Digging out from the wreckage caused by the fog of alcoholism has included settling a personal bankruptcy case and repaying a loan to former NFL player Chad Morton in a tangled case that badly damaged Steinberg's career.

He's working to put together the financing to relaunch his sports agency. Later this year he'll take the test required to regain his certification from the NFL Players Association, which he let lapse during his battle with booze.

"I will prepare thoroughly," said Steinberg, who then will begin recruiting clients. Within a year, he hopes to be certified in all major sports.

His only current client is SMU coach June Jones, who's been with Steinberg since his NFL days.

Steinberg, who always had a squeaky clean image, envisions a company that would assemble superstar talent in football, baseball, basketball, hockey, boxing, MMA, action sports, golf and tennis.

Earlier this week, he took to Twitter to solicit suggestions for the title of his autobiography, will be published sometime between the end of the year and the Super Bowl, appropriate timing considering the number of title-winning quarterbacks and Hall of Famers he used to represent.

He said there's interest in a movie based on the book. And no, Cruise won't star in it.

Steinberg said he's been asked why he doesn't just retire from being a sports agent. He said he can make enough money from speaking engagements, his book, writing for and other outlets, and teaching sports and entertainment law classes at local colleges.

It turns out he's still idealistic.

"I still get fulfillment and gratitude in helping young men realize their dreams," said Steinberg, who represented players such as Troy Aikman, Steve Young, Warren Moon, Bruce Smith, Howie Long, Derrick Thomas and Ben Roethlisberger. "I think the concept of role-modeling and a focus on second careers never goes out of style.
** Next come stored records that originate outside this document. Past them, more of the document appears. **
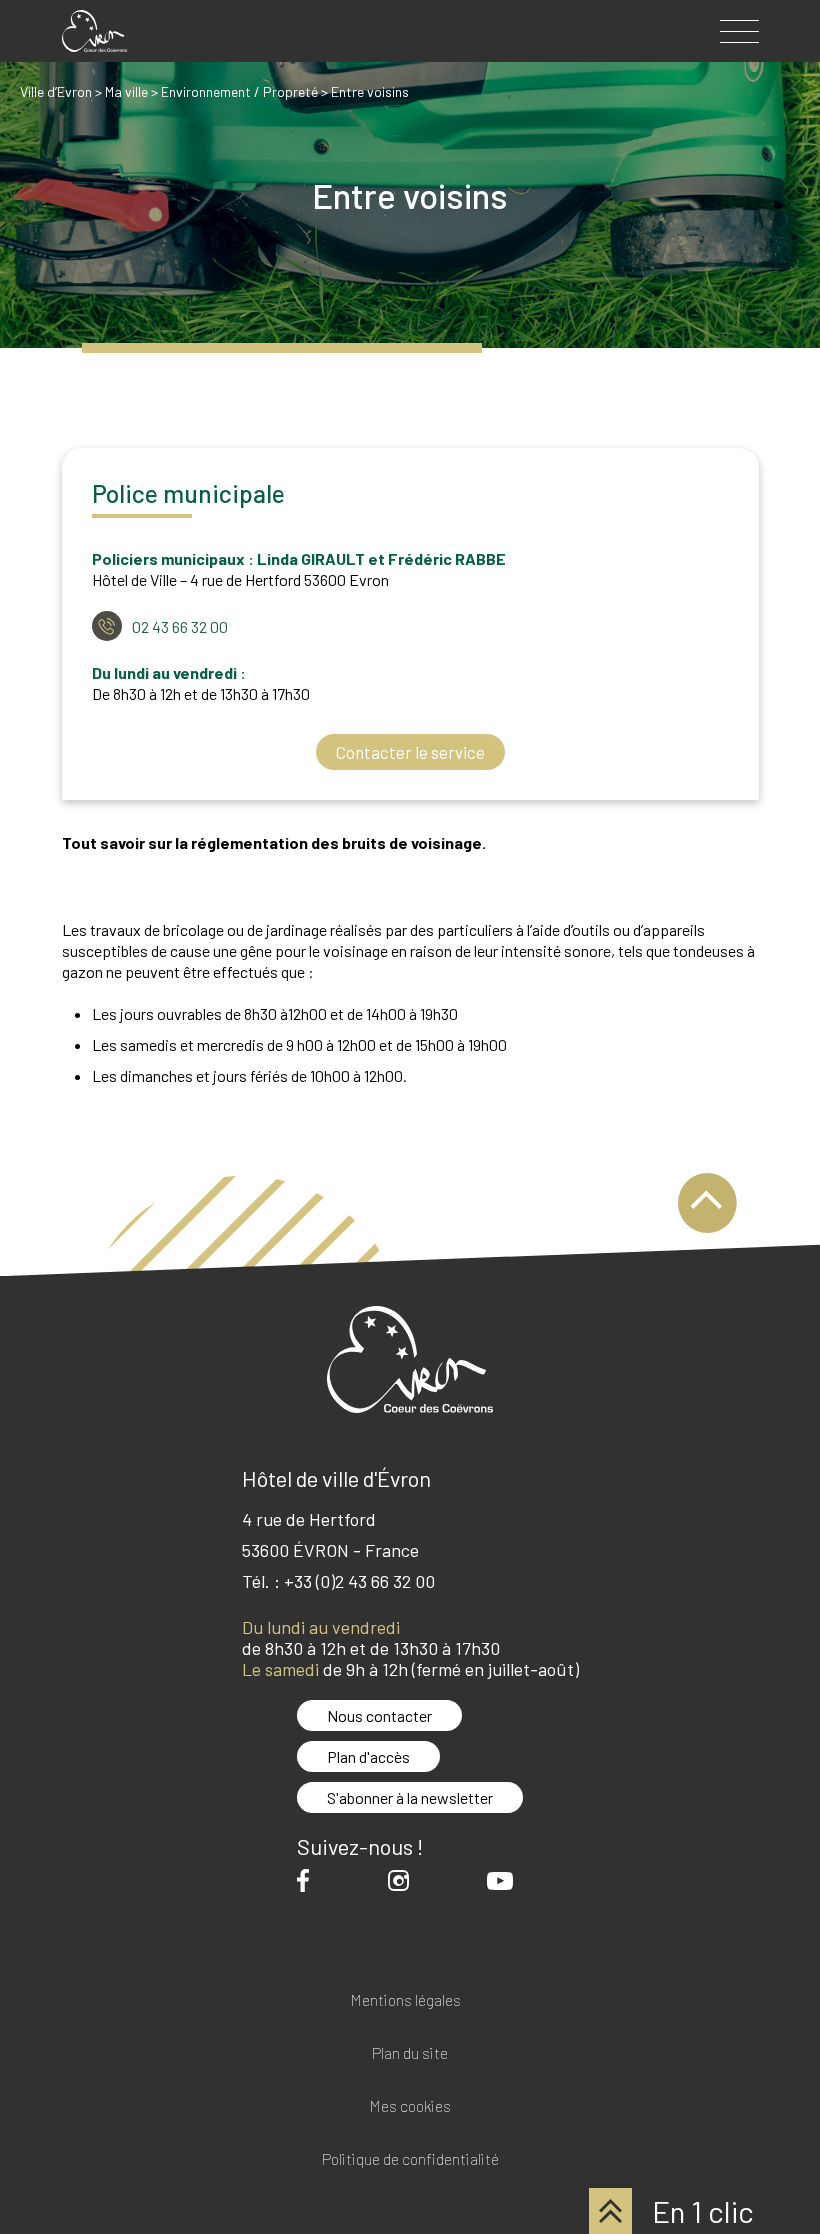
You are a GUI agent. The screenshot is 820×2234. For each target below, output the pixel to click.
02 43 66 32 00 (180, 626)
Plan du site (410, 2053)
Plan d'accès (368, 1756)
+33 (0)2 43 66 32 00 (359, 1581)
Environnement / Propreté (239, 91)
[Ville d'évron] (94, 31)
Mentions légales (405, 2000)
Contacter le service (410, 752)
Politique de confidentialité (410, 2159)
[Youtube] (505, 1881)
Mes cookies (410, 2106)
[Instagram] (403, 1880)
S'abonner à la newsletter (410, 1797)
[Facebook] (308, 1880)
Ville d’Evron (56, 91)
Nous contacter (379, 1715)
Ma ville (126, 91)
And I haven't noticed the field of representation is greatly improved."

Steinberg said he remains "hard-wired to be of service." Over the decades, he said, his many clients have raised an estimated $760 million in various charitable endeavors. His late father, who was a high school principal in Los Angeles, admonished him to treasure relationships, especially with family, to make a difference and help people who can't help themselves.

"Look, the way I've made it through all of this is by perspective," he said. "I'm not a starving peasant in Darfur. I don't have the name Steinberg in Nazi Germany. I don't have cancer. I don't live in a repressive country. I was born an American in the most democratic and economically rich country in the world and I didn't fight in a war to preserve that. The least I can do is try to extend that to people and try to make a difference."

Steinberg has blamed only himself for his debts and drinking, which he said stemmed from a series of personal and business setbacks over several years.